**INSTRUÇÕES DA TAREFA:**
Devolva, sem mudar nenhuma palavra, o trecho do texto sobre as lembranças da cidade natal que vai de "Sem o barulho" até "isso hoje cedo.", incluindo essas palavras.

**TEXTO PARA LEITURA:**
****
Nosso céu tem mais estrelas, nossas aves tem mais flores, nossos bosques têm
mais vida, nossa vida mais amores”. Falava o poeta da sua cidade de Caxias,
àquela época tão pequena e desimportante. Josué Montello ambientou a maior
parte dos seus romances na sua inesquecível São Luís: “Porque, para mim, as
velhas ruas de São Luís, tão belas, tão harmoniosas, são todas de alvorada,
sempre que as vejo ou as recordo. Aprendi a amá-las, desde menino, inundadas de
luz matinal, com o sol a se refletir nas suas fachadas de azulejos, e é assim
que sempre as recomponho, nas minhas evocações nostálgicas, quando me deixo ir
por elas, olhando o mapa de São Luís sob o vidro de minha mesa”.
De
minha parte de pequenino e desconhecido escriba, as lembranças que me chegam
sempre dizem respeito à cidade quando suas ruas não possuíam calçamento ou luz
elétrica. E sem a luz artificial era muito fácil admirar a beleza do firmamento.
Sem o barulho dos automóveis, ficava fácil enlear-me com o canto dos galos nas
madrugadas. Participar dos encontros com os amigos para ouvirmos as histórias
de Trancoso, algumas tão tenebrosas que voltávamos para casa com o coração nas
mãos de tanto medo.
Esse raciocínio seria normal em
tempos outros, não neste momento em que as pessoas fazem de tudo para aparecer,
nem que seja por alguns poucos segundos, nas redes sociais, disse-me uma pessoa
amiga quando lhe falei sobre isso hoje cedo.
E para justificar o que me dizia me mostrou um vídeo de uma moça gaúcha
que “viralizou” (nome terrível que se usa largamente hoje em dia), no qual a
dita senhorita arrasa com a sua terra natal, além de outro em que espezinha
muitas profissões nobres. Esse vídeo, disse-me, foi visto por uma multidão e
transformou aquela moça em uma subcelebridade. Faz sentido. Muitos querem sair
do anonimato do pior jeito possível.
****
**DADOS EXTRAÍDOS:**

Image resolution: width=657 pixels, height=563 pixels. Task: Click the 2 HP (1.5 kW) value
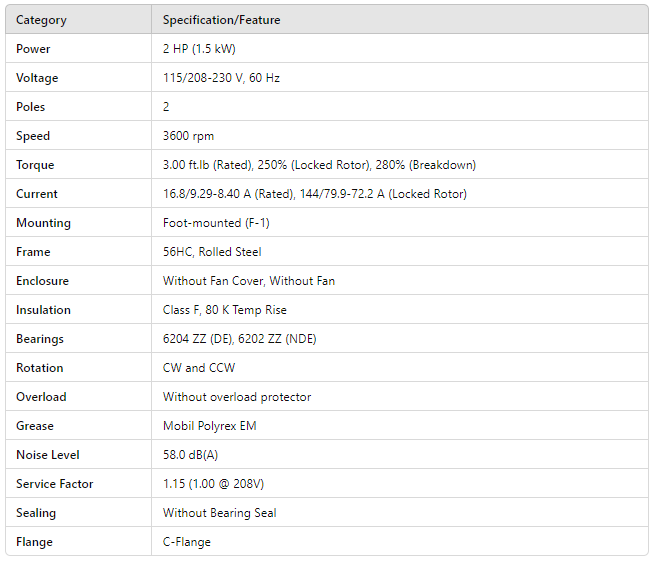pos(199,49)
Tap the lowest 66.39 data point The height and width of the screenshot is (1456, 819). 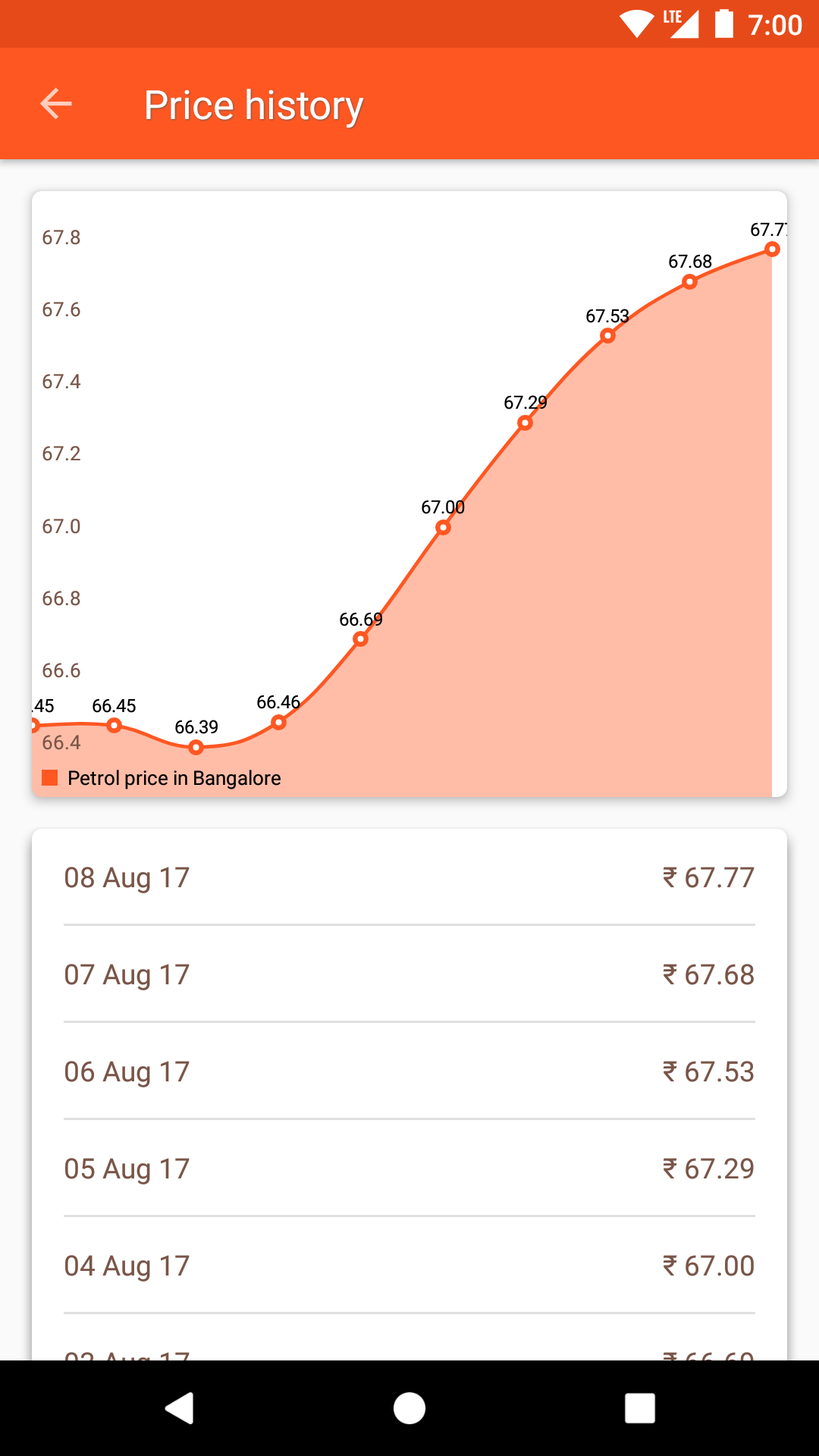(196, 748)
****
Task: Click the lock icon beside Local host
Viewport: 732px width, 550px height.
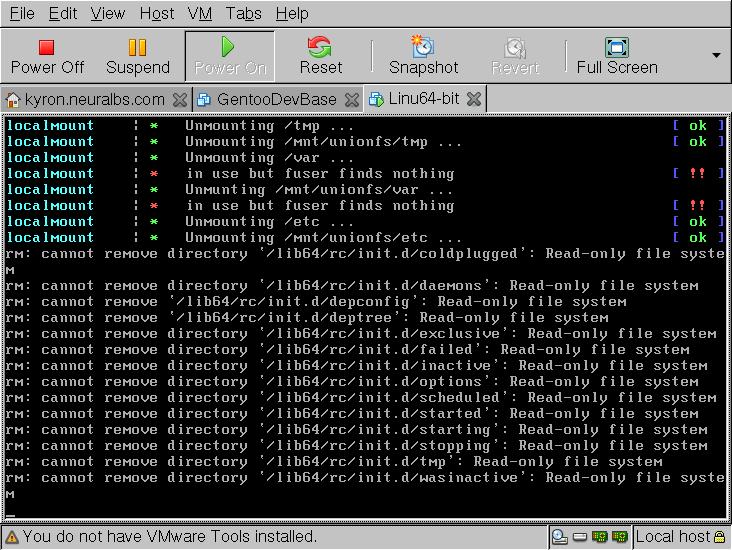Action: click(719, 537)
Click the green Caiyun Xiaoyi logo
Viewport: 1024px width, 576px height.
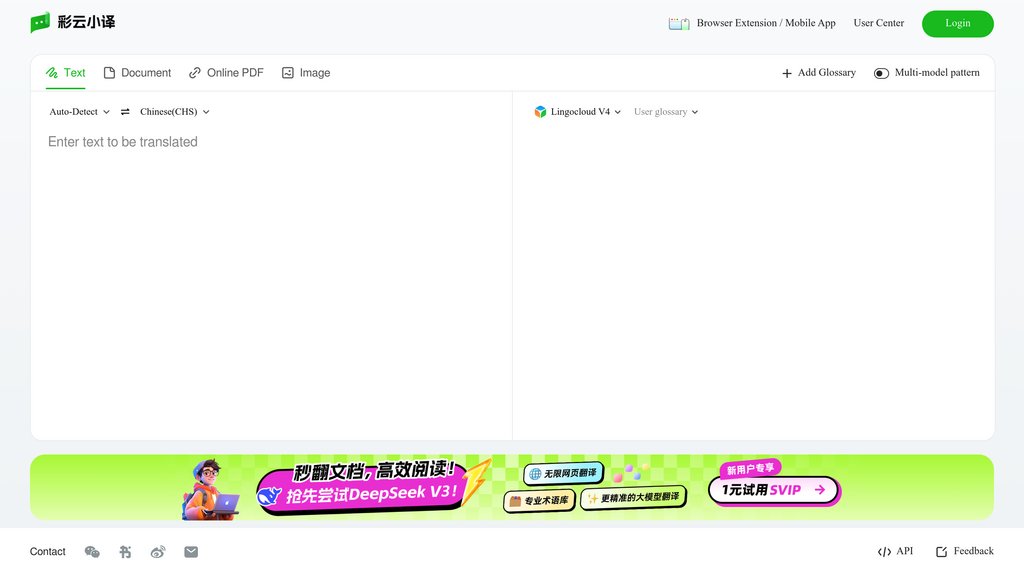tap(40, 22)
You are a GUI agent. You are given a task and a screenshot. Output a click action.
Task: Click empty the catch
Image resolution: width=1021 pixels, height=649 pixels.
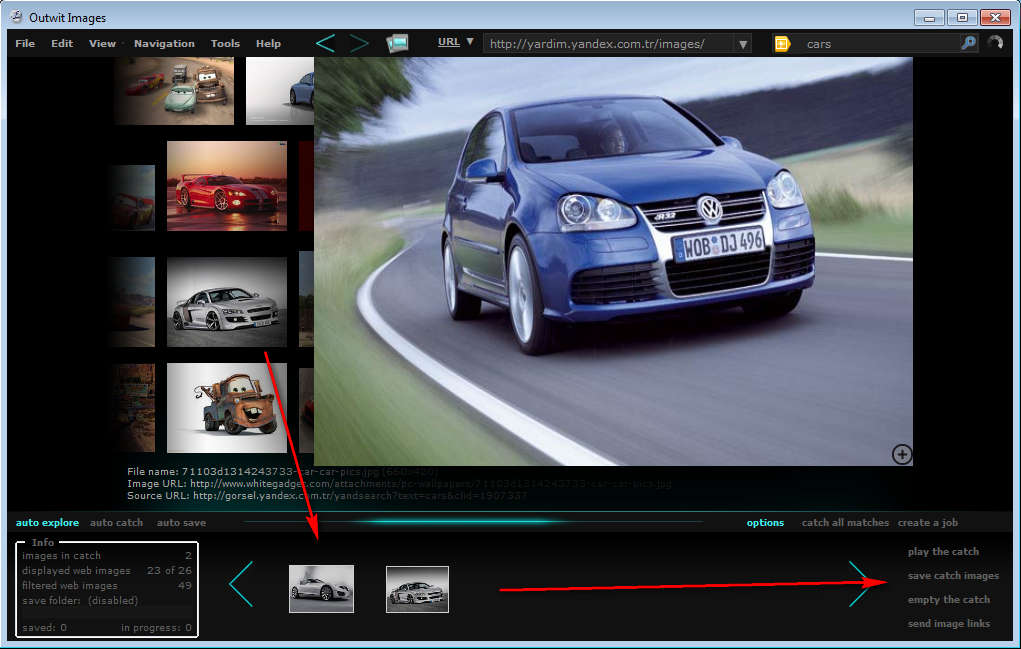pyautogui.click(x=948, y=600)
****
**RESPOSTA:**
Sem o barulho dos automóveis, ficava fácil enlear-me com o canto dos galos nas
madrugadas. Participar dos encontros com os amigos para ouvirmos as histórias
de Trancoso, algumas tão tenebrosas que voltávamos para casa com o coração nas
mãos de tanto medo.
Esse raciocínio seria normal em
tempos outros, não neste momento em que as pessoas fazem de tudo para aparecer,
nem que seja por alguns poucos segundos, nas redes sociais, disse-me uma pessoa
amiga quando lhe falei sobre isso hoje cedo.